In the immigration law world, immigrant has a very specific meaning; namely, a person who has or intends to become a lawful permanent resident and therefore has the intent to permanently reside in the United States. Consequently, immigrant, green card holder, and lawful permanent resident all mean exactly the same thing.

Immigrant Visa Processing (IVP)

Immigrant Visa Processing is the process of applying for a green card from outside of the United States (in contrast to Adjustment of Status, the process within the United States). The IVP process generally begins with the filing of a I-130 (petition for family member) or a I-140 (petition for worker). After the initial petition is approved, a number of documents are sent to the National Visa Center, the agency responsible for reviewing documents and setting up final immigrant visa interviews at U.S. Consulate and Embassies abroad. The final step is an interview at an U.S. consulate or embassy.





Multinational Managers and Executives

Multinational managers and executives is one of three occupational classifications contained within the EB-1 greencard category (employment-based, first preference). The other categories include persons of extraordinary ability and outstanding professors or researchers. The multinational manager and executive category is very similar to the L-1A nonimmigrant visa category. One notable difference is that specialized knowledge employees (L-1b nonimmigrant visa holders) are not included in this greencard category. To be eligible (and prior to petitioning), individuals must meet the following requirements regarding employment. They must:

  • Have been employed outside the U.S. during one of the three years preceding the petition (or since entering the U.S. as a nonimmigrant) by a foreign company that has a qualifying relationship (parent, subsidiary or affiliate) with the U.S. employer,
  • And have been employed in a managerial or executive role,
  • Will work for the U.S. entity as a manager or executive.


National Interest Waiver (NIW)

The national interest waiver is a employment based second preference (EB-2) green card category. To qualify, an applicant must show that:

  • They are conducting work that furthers our countries national interests and is in an area of substantial intrinsic merit;
  • The work is national (not merely regional) in scope;
  • You are substantially more capable of serving this national interest than the majority of your colleagues, and that you have a degree of influence on the field that distinguishes you from your colleagues.

One can self-petition for a national interest waiver, which means that no employer sponsorship is required. A NIW petition also waives the requirement for a labor certification, therefore, you do not have to first test the U.S. labor market (which is required for most other EB-2 and EB-3 categories.)

National Visa Center

The National Visa Center is a Department of State agency responsible for collecting and reviewing all documents necessary for Immigrant Visa Processing, and setting up immigrant visa interviews at U.S. consulates and embassies abroad. If you apply for an immigrant visa abroad, you must go through the National Visa Center to complete the precursor steps to your immigrant interview.

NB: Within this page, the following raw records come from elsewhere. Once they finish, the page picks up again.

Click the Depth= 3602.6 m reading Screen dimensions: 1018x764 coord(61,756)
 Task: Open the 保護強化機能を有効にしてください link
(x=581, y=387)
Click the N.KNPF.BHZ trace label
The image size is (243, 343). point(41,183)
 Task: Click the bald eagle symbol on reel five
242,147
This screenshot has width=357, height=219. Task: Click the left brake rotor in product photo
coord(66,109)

O-1 Visa (for Individuals with Extraordinary Ability or Achievement)

An O-1 visa is a nonimmigrant visa for individuals with extraordinary ability in the sciences, arts, education, business or athletics. Also eligible to apply are those who have demonstrated a record of extraordinary achievement in either film or TV and have also been recognized nationally or internationally for those achievements.

Outstanding Researchers and Professors

Outstanding Researchers and Professors is a employment based first preference greencard category (EB-1). While most commonly, outstanding researchers are employed by universities, they can also be employed by private companies that are committed to conducting novel research. The basic requirements for outstanding researchers and professors are:

  • International recognition for outstanding achievements in your field;
  • 3 years of teaching or research experience in your field;
  • For professors, have a tenured track job offer (unless working in private industry, which has its own unique requirements).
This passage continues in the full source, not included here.